“Didn’t. I pulled my flax and spread it to rot, put my pack, rifle and provisions into the birch and started up-stream. I didn’t go to the Forks where I met the half-breed, but into Sewickly Creek, and paddled up it to within a rod of the road, hid the birch in the woods, took my pack and started for home.”
“That was a long hard journey.”
“It was all that. I told this little woman what I had done, made it as bad as I knew how; told her just what a miserable place she would have to live in, and gave her the choice to go back with me or I would go back alone, trap all winter and come for her in the spring, and before another winter build a more comfortable house; and all her folks and most of mine thought that was the best way.
“But she wouldn’t hear a word of it, said if I could stand it, she could; wasn’t a bit afraid, that it was the best time of the year to go because the roads were better and the streams we would have to ford were low; and that I ought to be on my land early in the spring to sow or plant the ground I had ploughed. So we got married, and then the old folks set in worse than ever for us not to go till spring, and even the neighbors took it up, but I had one on my side and he was worth all the rest.”
“Who was that?”
“Father,” said William, sinking his voice to a whisper.
“Yes,” said Mrs. Whitman, “his opinion was worth more than all the other’s opinions. A few nights before we set out, and when all the young girls, my schoolmates, were pitying me and doing all they could to make me feel worse, the good old man took me into the other room and said: ‘Mary, never you mind those young people, don’t let anything they say jar you a particle. Listen to the old man who has been over every inch of the road you and William are starting on. If you live to my age you’ll look back and say that the days you spent in the brush camp were the happiest days, for they were full of hope; but when you have lived to my age you will have outlived all your hopes but the hope of eternal life, and that is the best of all, because the possession will be more than the expectation while everything else falls short.

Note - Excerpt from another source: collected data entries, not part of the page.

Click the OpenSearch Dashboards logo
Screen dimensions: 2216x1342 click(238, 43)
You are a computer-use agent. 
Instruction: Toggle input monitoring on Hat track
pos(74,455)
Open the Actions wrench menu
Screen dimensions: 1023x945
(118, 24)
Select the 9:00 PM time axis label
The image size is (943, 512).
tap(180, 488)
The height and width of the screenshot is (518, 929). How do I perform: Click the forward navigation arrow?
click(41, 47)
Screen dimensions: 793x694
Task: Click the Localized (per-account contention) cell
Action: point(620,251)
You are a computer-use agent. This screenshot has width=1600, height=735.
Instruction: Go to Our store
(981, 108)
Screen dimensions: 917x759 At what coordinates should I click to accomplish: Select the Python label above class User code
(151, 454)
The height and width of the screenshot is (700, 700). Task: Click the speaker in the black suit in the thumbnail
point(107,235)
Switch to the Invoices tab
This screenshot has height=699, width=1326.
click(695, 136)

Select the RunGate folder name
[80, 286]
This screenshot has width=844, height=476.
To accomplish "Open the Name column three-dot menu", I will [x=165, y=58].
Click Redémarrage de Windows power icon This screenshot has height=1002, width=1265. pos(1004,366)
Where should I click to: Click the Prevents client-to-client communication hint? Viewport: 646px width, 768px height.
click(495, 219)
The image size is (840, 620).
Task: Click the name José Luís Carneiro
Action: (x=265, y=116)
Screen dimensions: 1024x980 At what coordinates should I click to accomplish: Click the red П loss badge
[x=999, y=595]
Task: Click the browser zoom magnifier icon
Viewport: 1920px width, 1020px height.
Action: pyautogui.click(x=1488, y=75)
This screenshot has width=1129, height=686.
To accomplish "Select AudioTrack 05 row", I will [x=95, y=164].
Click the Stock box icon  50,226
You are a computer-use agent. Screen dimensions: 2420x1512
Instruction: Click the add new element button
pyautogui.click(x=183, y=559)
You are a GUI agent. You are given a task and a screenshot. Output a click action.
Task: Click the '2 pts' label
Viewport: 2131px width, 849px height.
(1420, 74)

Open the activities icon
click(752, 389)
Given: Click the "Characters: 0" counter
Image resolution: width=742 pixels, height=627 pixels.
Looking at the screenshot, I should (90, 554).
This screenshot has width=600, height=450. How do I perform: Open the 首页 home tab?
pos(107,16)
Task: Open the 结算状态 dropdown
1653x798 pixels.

You have got a good husband, his heart is tender as a child’s, but his mind is as firm as a piece of the nether millstone. He’s a cheery lad, he’ll look on the bright side, keep your heart up and his own too. You are married now and have taken the first step, don’t look back, it didn’t work well with Lot’s wife. I never knew it to work well with anybody, look ahead; a man isn’t half a man and a woman isn’t half a woman who has never had any load to carry. I take it you’ll work in an even yoke; you are both smart, and no doubt feel that you are equal to anything, and perhaps look down on people who have not your strength and resolution, but it is better to look up, and the first night you get into the camp I want William to take the Bible and read and pray, and I want you to ask him to.’ I didn’t have to ask him.”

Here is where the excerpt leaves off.